* Exercise requirements
A – Write out the passage on the cause-and-effect matrix word for word, starting at "## What is a" and ending after "and Effect Matrix.".
B – Pick up the cause-and-effect matrix text from its last sentence and keep writing.

## What is a cause-and-effect matrix?

A Cause and Effect Matrix is a Six Sigma tool used to determine the key process input variables (KPIVs) based on priorities of customer outputs (KPOVs). In other words, it reveals the correlation between process input variables and the outputs of the customer during the root cause analysis.

A Cause and Effect Matrix is also called an X-Y diagram, Prioritization Matrix, and Correlation Matrix. The Cause and Effect Matrix aims to mathematically compute the relationship between key process input variables (Xs) and Customer outputs (Ys).

Cause and effect analysis, process flow map, and information about the voice of the customer are the prerequisites for a Cause and Effect Matrix.

A cause-and-effect matrix can be used to examine and document relationships between input and output variables. This method is also very similar to the Quality Function Deployment. It objectively evaluates the team’s subjective opinions about the KPIVs.

* Dataset entries
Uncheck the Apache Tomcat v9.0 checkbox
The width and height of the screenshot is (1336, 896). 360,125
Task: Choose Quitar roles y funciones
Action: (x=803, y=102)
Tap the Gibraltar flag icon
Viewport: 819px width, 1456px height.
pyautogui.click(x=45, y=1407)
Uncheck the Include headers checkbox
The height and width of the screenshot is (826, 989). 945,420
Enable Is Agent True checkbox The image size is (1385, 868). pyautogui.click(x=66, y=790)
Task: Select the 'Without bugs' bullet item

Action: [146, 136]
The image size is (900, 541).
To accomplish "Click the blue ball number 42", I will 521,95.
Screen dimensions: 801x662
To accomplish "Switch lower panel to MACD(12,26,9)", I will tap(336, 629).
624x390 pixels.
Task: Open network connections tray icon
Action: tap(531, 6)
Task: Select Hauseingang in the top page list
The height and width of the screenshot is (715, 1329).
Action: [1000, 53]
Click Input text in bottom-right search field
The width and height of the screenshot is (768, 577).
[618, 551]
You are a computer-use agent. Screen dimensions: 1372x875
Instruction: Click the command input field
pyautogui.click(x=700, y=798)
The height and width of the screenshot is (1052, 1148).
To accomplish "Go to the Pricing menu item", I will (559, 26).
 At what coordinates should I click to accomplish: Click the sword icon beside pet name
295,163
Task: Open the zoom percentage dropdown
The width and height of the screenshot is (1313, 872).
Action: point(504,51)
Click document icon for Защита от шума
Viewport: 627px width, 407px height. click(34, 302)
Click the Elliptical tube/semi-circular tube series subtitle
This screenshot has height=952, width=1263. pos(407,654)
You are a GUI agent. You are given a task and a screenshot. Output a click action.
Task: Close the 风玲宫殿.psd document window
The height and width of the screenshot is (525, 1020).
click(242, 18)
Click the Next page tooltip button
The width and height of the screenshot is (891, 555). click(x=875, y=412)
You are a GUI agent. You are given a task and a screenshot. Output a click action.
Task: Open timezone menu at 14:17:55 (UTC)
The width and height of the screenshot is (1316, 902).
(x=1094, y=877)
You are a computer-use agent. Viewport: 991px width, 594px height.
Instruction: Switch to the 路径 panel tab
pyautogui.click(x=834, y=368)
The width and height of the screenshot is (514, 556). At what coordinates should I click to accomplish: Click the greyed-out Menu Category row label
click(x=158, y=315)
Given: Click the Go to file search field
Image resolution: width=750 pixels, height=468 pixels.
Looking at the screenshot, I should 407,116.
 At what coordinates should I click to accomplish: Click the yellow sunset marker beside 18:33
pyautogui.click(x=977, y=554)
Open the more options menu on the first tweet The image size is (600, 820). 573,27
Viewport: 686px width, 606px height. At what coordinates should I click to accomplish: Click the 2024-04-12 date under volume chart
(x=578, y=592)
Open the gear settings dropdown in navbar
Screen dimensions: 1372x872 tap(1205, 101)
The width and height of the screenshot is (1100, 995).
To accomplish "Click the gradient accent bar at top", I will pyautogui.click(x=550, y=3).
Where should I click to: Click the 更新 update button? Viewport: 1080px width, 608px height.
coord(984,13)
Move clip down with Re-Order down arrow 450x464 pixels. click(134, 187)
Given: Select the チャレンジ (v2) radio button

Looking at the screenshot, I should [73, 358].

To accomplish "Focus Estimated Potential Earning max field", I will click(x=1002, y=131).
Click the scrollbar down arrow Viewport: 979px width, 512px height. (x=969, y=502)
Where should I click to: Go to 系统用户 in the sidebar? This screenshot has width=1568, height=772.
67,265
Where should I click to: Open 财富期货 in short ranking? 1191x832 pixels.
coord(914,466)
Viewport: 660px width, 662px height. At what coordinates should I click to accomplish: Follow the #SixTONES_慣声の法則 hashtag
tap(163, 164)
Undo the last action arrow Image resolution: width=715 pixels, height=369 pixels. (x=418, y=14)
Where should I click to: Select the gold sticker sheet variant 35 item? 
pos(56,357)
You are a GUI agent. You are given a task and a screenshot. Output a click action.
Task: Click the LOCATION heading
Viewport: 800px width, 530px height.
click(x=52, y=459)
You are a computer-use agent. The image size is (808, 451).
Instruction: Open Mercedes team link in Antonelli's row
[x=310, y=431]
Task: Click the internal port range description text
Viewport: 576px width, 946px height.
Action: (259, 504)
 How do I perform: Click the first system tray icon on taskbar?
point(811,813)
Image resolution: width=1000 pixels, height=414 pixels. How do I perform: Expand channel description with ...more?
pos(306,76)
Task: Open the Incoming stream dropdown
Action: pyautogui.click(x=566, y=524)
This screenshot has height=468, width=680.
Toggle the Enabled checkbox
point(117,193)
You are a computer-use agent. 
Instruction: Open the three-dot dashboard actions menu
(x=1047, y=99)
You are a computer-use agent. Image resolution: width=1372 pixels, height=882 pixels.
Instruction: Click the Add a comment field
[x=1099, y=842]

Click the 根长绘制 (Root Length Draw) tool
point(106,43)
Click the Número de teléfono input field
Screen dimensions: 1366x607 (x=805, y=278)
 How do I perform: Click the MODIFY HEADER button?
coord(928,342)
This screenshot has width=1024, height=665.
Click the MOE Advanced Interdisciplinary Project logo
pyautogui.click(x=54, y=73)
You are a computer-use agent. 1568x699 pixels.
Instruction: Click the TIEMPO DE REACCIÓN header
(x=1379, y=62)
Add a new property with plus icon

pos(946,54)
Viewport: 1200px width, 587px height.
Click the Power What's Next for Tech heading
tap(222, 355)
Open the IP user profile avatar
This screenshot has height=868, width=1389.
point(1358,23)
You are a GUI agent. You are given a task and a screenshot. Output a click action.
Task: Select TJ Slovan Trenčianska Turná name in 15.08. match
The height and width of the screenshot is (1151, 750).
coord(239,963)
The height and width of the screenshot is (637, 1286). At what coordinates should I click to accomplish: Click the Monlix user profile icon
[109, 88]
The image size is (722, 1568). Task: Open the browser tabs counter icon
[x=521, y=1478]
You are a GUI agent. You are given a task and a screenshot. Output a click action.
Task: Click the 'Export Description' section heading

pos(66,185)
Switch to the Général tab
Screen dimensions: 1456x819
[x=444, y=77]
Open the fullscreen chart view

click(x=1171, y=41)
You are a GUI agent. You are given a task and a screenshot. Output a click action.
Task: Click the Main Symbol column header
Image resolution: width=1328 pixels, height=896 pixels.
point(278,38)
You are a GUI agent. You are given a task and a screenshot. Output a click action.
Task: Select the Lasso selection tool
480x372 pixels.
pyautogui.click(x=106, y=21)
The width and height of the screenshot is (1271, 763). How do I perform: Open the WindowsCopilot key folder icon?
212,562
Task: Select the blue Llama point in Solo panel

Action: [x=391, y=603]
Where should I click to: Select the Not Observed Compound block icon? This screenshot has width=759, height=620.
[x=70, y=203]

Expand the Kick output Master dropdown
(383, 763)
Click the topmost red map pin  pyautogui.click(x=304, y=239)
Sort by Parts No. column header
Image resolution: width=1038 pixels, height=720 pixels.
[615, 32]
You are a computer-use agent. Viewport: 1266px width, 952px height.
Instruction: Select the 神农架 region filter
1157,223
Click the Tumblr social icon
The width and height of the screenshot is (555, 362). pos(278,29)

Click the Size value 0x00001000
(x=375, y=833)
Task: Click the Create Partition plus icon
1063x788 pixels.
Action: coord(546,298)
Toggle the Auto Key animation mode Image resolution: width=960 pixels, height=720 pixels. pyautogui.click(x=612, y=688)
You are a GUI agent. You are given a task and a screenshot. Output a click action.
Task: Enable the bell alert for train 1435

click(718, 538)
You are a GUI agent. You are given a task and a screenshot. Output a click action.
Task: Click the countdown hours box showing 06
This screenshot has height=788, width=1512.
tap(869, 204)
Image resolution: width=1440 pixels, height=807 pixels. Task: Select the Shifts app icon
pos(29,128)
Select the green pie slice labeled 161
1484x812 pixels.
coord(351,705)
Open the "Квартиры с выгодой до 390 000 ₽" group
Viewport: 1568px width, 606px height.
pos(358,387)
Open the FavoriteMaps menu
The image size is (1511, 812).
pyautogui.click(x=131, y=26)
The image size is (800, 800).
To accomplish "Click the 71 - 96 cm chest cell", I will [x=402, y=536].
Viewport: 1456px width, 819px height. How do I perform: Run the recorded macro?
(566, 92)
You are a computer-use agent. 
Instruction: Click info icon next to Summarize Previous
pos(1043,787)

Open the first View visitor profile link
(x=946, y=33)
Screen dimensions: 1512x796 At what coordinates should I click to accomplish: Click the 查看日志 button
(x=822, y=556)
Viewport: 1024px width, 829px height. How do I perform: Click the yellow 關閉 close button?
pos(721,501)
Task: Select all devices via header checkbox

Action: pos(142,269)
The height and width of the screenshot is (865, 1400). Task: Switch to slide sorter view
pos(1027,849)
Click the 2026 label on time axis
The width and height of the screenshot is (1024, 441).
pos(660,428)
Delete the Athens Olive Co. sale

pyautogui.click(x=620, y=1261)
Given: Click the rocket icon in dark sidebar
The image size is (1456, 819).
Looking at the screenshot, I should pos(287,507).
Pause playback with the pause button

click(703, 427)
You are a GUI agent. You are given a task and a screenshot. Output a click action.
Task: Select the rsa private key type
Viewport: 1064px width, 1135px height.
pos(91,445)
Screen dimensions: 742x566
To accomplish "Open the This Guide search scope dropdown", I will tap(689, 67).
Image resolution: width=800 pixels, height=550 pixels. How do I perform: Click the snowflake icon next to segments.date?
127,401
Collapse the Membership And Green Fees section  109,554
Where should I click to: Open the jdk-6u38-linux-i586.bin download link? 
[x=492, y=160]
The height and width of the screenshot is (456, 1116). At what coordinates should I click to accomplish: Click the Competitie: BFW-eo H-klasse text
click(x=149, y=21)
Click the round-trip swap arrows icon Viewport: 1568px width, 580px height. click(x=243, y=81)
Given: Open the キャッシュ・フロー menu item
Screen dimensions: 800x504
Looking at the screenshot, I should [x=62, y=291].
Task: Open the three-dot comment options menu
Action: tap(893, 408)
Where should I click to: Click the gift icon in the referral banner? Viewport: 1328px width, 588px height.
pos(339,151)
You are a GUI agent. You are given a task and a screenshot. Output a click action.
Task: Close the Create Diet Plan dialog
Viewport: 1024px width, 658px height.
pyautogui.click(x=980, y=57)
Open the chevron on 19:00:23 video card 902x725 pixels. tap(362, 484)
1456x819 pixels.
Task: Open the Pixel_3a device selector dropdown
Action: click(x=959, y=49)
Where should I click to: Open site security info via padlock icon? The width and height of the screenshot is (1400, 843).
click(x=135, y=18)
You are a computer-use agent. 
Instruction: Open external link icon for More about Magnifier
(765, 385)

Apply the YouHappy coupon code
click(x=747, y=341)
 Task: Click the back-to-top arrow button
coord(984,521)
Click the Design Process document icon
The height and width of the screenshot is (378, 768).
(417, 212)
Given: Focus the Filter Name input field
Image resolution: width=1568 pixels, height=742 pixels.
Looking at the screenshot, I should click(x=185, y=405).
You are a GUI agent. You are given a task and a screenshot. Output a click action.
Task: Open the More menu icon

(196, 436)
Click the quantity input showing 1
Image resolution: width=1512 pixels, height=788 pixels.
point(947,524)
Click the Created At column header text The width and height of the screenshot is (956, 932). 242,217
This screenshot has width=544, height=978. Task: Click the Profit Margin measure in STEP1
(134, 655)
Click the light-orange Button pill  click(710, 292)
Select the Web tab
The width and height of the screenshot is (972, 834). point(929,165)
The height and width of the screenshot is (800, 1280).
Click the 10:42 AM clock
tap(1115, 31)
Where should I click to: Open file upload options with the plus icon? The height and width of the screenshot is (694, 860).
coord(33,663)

* Answer set
A –
## What is a cause-and-effect matrix?

A Cause and Effect Matrix is a Six Sigma tool used to determine the key process input variables (KPIVs) based on priorities of customer outputs (KPOVs). In other words, it reveals the correlation between process input variables and the outputs of the customer during the root cause analysis.

A Cause and Effect Matrix is also called an X-Y diagram, Prioritization Matrix, and Correlation Matrix. The Cause and Effect Matrix aims to mathematically compute the relationship between key process input variables (Xs) and Customer outputs (Ys).

Cause and effect analysis, process flow map, and information about the voice of the customer are the prerequisites for a Cause and Effect Matrix.

B –
## When Would You Use an X-Y Diagram in the DMAIC Process?

The Cause and Effect Matrix is a great tool for prioritizing a long list of possible things and is especially useful in the Measure phase of the DMAIC project. This method is also used to determine the primary factors for experiments in DOE and also to determine the goals of the Matrix Diagram & FMEA.

The input variables might influence the outcome in a process, but not all input variables are equally important. Hence, you should develop a mathematical model to concentrate the important inputs with respect to the customer’s output. The Cause and Effect Matrix helps to identify such key inputs.

## How Do You Use It?

Step 1: First, identify the customer requirements, or in other words, understand the voice of the customer. This can be done by conducting surveys, focus groups, and other means to collect their priorities. Place those priorities at the top of the X-Y diagram.

Step 2: Assign a priority factor for each of the customer outputs. Generally, use a 1-10 scale, with 1 being the low priority and 10 being the high priority to the customer.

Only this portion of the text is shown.